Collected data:
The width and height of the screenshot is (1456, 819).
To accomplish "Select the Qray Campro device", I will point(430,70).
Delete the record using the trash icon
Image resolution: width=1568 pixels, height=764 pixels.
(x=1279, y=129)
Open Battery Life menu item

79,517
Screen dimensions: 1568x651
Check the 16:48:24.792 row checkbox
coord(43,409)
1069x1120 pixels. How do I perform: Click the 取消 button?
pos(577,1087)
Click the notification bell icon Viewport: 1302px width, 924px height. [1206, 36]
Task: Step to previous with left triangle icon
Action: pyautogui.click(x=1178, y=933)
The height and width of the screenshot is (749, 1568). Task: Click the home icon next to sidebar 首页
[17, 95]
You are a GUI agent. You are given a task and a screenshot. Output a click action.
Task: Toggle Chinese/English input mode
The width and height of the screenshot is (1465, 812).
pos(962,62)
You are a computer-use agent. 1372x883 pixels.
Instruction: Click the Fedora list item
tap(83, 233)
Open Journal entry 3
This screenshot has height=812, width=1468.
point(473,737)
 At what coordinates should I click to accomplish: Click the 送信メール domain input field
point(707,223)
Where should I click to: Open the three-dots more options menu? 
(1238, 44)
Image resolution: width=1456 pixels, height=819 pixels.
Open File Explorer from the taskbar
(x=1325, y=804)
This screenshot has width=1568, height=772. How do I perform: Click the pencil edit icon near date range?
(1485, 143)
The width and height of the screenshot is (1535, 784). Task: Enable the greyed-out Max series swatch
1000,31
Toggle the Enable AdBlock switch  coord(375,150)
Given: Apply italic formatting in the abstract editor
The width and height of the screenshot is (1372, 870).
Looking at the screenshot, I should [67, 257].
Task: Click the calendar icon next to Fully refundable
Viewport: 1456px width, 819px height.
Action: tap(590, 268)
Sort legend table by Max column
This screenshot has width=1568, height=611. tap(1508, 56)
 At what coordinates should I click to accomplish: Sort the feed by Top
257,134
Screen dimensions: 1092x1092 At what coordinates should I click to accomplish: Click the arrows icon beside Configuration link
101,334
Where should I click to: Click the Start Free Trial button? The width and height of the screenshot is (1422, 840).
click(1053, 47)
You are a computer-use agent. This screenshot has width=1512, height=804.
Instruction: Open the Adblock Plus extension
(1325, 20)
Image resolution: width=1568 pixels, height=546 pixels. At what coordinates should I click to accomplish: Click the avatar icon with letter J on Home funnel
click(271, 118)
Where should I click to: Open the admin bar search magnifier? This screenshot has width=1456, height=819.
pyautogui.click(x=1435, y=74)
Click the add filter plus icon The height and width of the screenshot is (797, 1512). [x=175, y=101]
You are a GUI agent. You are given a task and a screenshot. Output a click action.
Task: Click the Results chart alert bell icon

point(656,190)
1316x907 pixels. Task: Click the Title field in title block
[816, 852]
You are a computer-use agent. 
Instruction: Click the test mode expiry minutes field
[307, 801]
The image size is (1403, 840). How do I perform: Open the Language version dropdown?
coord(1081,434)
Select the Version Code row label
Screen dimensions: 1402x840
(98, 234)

Problem: Return every record above exactly, line by line.

Answer section:
The width and height of the screenshot is (1456, 819).
To accomplish "Select the Qray Campro device", I will point(430,70).
Delete the record using the trash icon
Image resolution: width=1568 pixels, height=764 pixels.
(x=1279, y=129)
Open Battery Life menu item

79,517
Screen dimensions: 1568x651
Check the 16:48:24.792 row checkbox
coord(43,409)
1069x1120 pixels. How do I perform: Click the 取消 button?
pos(577,1087)
Click the notification bell icon Viewport: 1302px width, 924px height. [1206, 36]
Task: Step to previous with left triangle icon
Action: pyautogui.click(x=1178, y=933)
The height and width of the screenshot is (749, 1568). Task: Click the home icon next to sidebar 首页
[17, 95]
You are a GUI agent. You are given a task and a screenshot. Output a click action.
Task: Toggle Chinese/English input mode
The width and height of the screenshot is (1465, 812).
pos(962,62)
You are a computer-use agent. 1372x883 pixels.
Instruction: Click the Fedora list item
tap(83, 233)
Open Journal entry 3
This screenshot has height=812, width=1468.
point(473,737)
 At what coordinates should I click to accomplish: Click the 送信メール domain input field
point(707,223)
Where should I click to: Open the three-dots more options menu? 
(1238, 44)
Image resolution: width=1456 pixels, height=819 pixels.
Open File Explorer from the taskbar
(x=1325, y=804)
This screenshot has width=1568, height=772. How do I perform: Click the pencil edit icon near date range?
(1485, 143)
The width and height of the screenshot is (1535, 784). Task: Enable the greyed-out Max series swatch
1000,31
Toggle the Enable AdBlock switch  coord(375,150)
Given: Apply italic formatting in the abstract editor
The width and height of the screenshot is (1372, 870).
Looking at the screenshot, I should [67, 257].
Task: Click the calendar icon next to Fully refundable
Viewport: 1456px width, 819px height.
Action: tap(590, 268)
Sort legend table by Max column
This screenshot has width=1568, height=611. tap(1508, 56)
 At what coordinates should I click to accomplish: Sort the feed by Top
257,134
Screen dimensions: 1092x1092 At what coordinates should I click to accomplish: Click the arrows icon beside Configuration link
101,334
Where should I click to: Click the Start Free Trial button? The width and height of the screenshot is (1422, 840).
click(1053, 47)
You are a computer-use agent. This screenshot has width=1512, height=804.
Instruction: Open the Adblock Plus extension
(1325, 20)
Image resolution: width=1568 pixels, height=546 pixels. At what coordinates should I click to accomplish: Click the avatar icon with letter J on Home funnel
click(271, 118)
Where should I click to: Open the admin bar search magnifier? This screenshot has width=1456, height=819.
pyautogui.click(x=1435, y=74)
Click the add filter plus icon The height and width of the screenshot is (797, 1512). [x=175, y=101]
You are a GUI agent. You are given a task and a screenshot. Output a click action.
Task: Click the Results chart alert bell icon

point(656,190)
1316x907 pixels. Task: Click the Title field in title block
[816, 852]
You are a computer-use agent. 
Instruction: Click the test mode expiry minutes field
[307, 801]
The image size is (1403, 840). How do I perform: Open the Language version dropdown?
coord(1081,434)
Select the Version Code row label
Screen dimensions: 1402x840
(98, 234)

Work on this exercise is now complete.